--- EXERCISE MATERIAL ---

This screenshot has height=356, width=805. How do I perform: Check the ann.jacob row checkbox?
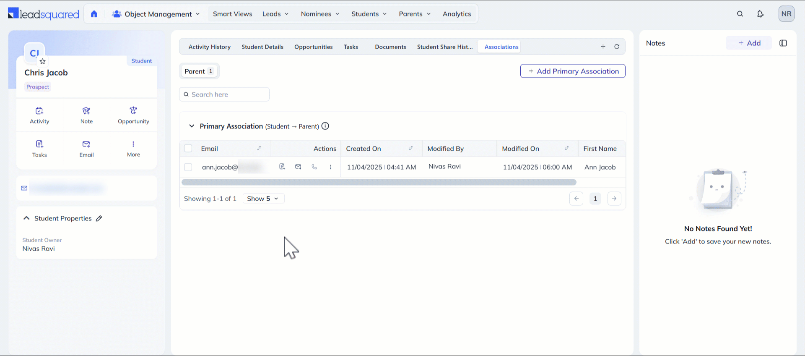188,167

---
--- EXERCISE MATERIAL ---

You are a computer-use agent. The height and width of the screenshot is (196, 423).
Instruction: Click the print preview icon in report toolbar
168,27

---
--- EXERCISE MATERIAL ---

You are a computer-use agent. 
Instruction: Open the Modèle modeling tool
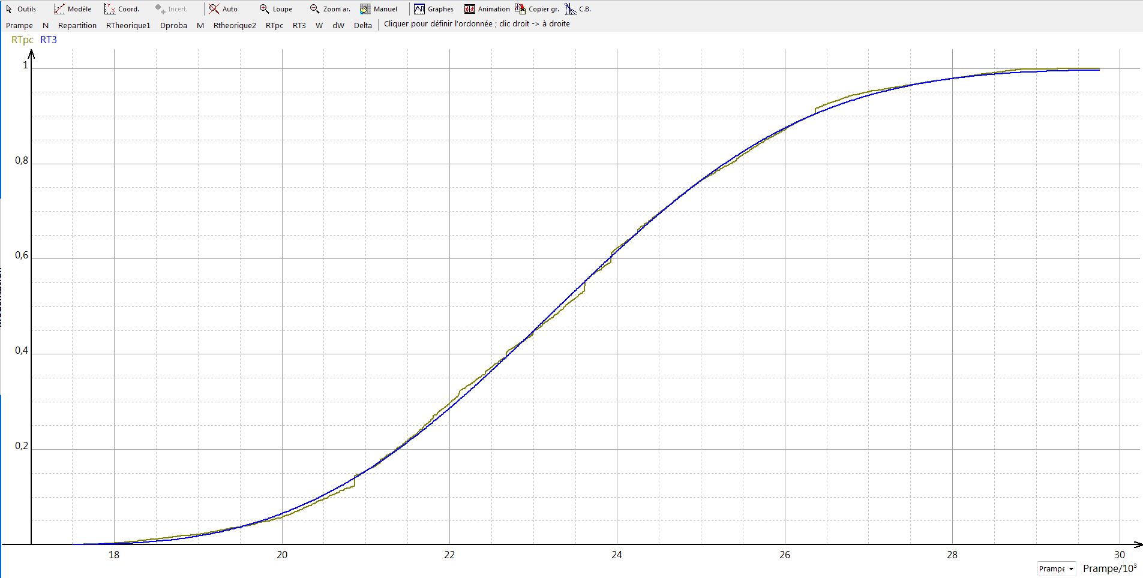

---

■ THE TASK
Count each line above where the word "computer" appears, and answer with nothing except that count.

■ ANSWER BELOW
2